** START Selection **

Open irapha opened 7 years ago
Sahit seemed to have a similar issue, it seems to be that things hand when you connect to an already publishing node. No idea why unfortunately.
Is this still the case with test controller, I can't test it.
@chsahit ^
@chsahit bumperoni. I don't believe it is having issues on CI, but I'd still like to know.
@jgkamat
Ok, so this seems to fail almost every time on CI, but works 100% of the time locally. Because we're on docker, sshing into the CI environment is practically useless, since everything is done inside of a docker container created inside of the CI environment. I'm trying to run locally to see if I can repro, but I run into the following:
as part of our install script, I delete a symlink (https://github.com/gtagency/buzzmobile/blob/master/install#L44) created as part of the virtualenv creation process. This works as part of the install-at-startup, and works when run on Circle, but when I run locally, runtests.sh fails because this symlink doesn't exist. If I skip the step, it fails moments later on something else. Any ideas?

** END Selection **
** START Stored records **

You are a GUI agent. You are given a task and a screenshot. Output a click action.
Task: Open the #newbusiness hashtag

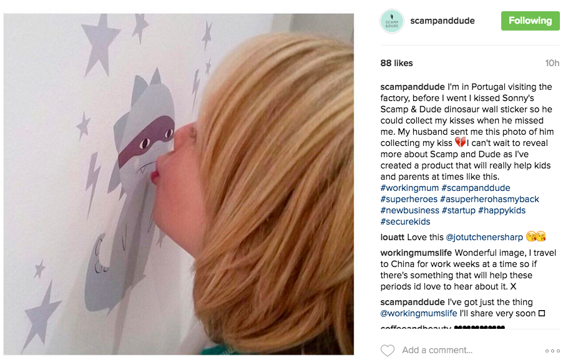point(409,210)
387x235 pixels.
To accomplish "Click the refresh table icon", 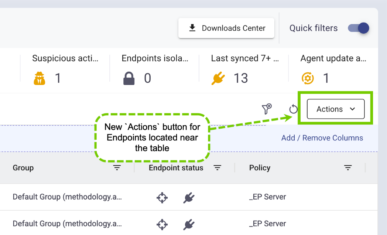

** END Stored records **

#### Directive A
Quote the issue thread between "Open irapha opened" and "like to know.", inclusive.
#### Directive B
In the issue thread, what does the install script delete that was created during the virtualenv creation process?

#### Task answer A
Open irapha opened 7 years ago
Sahit seemed to have a similar issue, it seems to be that things hand when you connect to an already publishing node. No idea why unfortunately.
Is this still the case with test controller, I can't test it.
@chsahit ^
@chsahit bumperoni. I don't believe it is having issues on CI, but I'd still like to know.

#### Task answer B
A symlink.